齐琪是压抑了好久,终于忍不住从屋里逃出来的。本来她是不该暴露自己有彻听大哥房间,她也是太关心他们俩的发展情况了,可是眼下这情况,她直觉发生了什么糟糕的事,却又不明白,更害怕。
“齐琪,这里没你的事,回你的房间去。”
杜梓勋下令,追进来的保镖们立即拉住齐琪往外拖。
露露退出他的怀抱,起身拉拉裙角,坐到了旁边的餐桌前,单手撑着下巴,状似无心地说,“很简单啊!我忘了告诉你,齐琪,我和他是绝对不可能的。因为,我们是货真价实,有血缘,基因相近,DNA同宗的亲兄妹哦!”
“什么?你胡说,我不信!”
“不信你就问他,大哥,你告诉她真相吧!”她愉快地拿起一根油腻腻的鸡腿,咬下一大口,心满意般的咀嚼着。
齐琪不敢置信,看着杜梓勋。
杜梓勋暗自喘了口气,说,“是真的。我,韩业,露露,是一个母亲所生。”
“不,我不信,你骗我,你们说慌,说慌,骗人骗人……”
齐琪大叫着,声音里满是泣音,杜梓勋挥了挥手,保镖很快将人带走了,大门一关,所有嘈杂都被隔去。屋里只剩下轻轻的杯盘叩击声,冰冷,刺耳。

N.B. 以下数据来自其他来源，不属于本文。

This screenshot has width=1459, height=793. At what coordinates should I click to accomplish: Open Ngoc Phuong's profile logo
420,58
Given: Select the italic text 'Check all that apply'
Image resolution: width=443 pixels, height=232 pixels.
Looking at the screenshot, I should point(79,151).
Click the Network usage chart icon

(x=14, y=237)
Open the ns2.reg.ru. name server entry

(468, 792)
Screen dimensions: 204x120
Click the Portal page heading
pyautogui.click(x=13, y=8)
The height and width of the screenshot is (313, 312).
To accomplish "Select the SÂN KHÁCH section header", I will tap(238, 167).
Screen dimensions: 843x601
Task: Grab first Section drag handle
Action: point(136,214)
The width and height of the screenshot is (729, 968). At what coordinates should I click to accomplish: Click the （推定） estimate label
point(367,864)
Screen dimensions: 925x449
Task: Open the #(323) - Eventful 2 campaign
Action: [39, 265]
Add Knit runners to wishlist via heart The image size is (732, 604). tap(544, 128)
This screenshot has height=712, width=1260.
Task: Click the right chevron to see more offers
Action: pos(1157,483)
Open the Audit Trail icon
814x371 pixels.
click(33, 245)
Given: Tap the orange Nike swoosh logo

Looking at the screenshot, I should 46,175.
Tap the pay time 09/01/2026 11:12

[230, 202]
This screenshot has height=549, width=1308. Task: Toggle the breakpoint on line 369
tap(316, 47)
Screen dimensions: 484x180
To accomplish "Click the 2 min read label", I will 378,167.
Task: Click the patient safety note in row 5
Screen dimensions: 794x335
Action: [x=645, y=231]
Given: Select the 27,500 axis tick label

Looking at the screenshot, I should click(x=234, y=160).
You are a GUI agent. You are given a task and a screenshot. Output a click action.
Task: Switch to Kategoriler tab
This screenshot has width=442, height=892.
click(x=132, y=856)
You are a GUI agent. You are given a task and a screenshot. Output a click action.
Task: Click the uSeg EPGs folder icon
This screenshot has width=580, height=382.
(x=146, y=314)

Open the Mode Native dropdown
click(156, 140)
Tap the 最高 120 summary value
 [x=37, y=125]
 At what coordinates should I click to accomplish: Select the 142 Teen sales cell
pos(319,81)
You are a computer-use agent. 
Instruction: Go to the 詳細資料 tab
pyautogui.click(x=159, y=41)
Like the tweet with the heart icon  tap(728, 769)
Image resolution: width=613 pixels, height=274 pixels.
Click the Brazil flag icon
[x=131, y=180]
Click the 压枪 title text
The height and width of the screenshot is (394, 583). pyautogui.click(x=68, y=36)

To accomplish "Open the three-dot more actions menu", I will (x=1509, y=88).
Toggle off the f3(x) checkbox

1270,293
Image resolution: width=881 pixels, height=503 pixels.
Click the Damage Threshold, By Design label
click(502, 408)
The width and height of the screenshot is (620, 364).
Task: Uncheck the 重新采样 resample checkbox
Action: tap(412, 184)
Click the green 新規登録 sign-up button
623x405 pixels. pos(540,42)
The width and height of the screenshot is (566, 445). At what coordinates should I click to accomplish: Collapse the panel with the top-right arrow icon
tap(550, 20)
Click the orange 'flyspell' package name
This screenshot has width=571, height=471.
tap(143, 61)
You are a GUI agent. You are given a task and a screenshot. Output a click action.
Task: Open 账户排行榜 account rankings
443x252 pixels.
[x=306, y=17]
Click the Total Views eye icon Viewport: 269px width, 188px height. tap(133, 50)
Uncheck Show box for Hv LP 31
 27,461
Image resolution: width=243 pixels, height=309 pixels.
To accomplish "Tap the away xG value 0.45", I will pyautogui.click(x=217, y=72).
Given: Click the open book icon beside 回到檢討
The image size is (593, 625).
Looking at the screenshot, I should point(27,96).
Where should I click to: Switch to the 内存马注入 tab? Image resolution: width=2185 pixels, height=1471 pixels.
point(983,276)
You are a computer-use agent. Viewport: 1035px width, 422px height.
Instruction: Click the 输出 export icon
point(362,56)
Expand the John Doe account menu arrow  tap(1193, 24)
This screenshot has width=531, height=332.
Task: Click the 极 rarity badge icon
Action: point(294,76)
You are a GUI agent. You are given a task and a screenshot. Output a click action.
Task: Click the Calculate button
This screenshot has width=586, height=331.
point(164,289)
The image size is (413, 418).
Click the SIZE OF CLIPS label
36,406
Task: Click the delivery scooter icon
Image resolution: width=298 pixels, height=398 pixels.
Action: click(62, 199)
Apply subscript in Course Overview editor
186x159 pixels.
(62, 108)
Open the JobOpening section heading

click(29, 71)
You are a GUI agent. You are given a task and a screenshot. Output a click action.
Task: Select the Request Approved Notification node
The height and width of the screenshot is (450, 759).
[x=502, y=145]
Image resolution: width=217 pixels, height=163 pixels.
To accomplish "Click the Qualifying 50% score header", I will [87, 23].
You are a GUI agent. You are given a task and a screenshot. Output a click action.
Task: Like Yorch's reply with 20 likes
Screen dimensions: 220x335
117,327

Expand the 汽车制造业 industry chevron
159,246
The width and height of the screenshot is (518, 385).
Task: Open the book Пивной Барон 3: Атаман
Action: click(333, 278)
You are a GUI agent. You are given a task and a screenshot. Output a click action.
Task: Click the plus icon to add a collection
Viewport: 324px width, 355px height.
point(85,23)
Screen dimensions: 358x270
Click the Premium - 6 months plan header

许久,她自顾自地吃着,狠狠地咬着,嚼着,食不知味儿。
他拧着眉心,半垂着脸,只有沉重失律的呼吸声。
她突然扔下鸡腿,弄得满桌哐啷响,他终于抬起头,眼底有没来得及掩饰的疼痛。
却还是柔声问,“怎么了,不好吃吗?我叫大师傅再换一盘。”
她蹭地站起身,咬唇,一挥手,将满桌的餐盘全部刷到地上,砸得满地狼籍。
“露露?”他站起来,眼中有疑惑。
她又笑,依然冰冷讽刺,“杜梓勋,你该觉得高兴,不是吗?现在大家全站在你那边儿了。我逆着你们的意要回天权,你们不乐意,说我无理取闹。现在我顺着你们的意,要去翡翠行星了,你们还是不乐意,一个个都当我是仇人似地。你说,你们到底要我怎么做人,你们才满意,才高兴?”
“露露,你别生气。”原来,唉……“回头我会跟他们好好谈谈,你没有错,错都在我,都在我……”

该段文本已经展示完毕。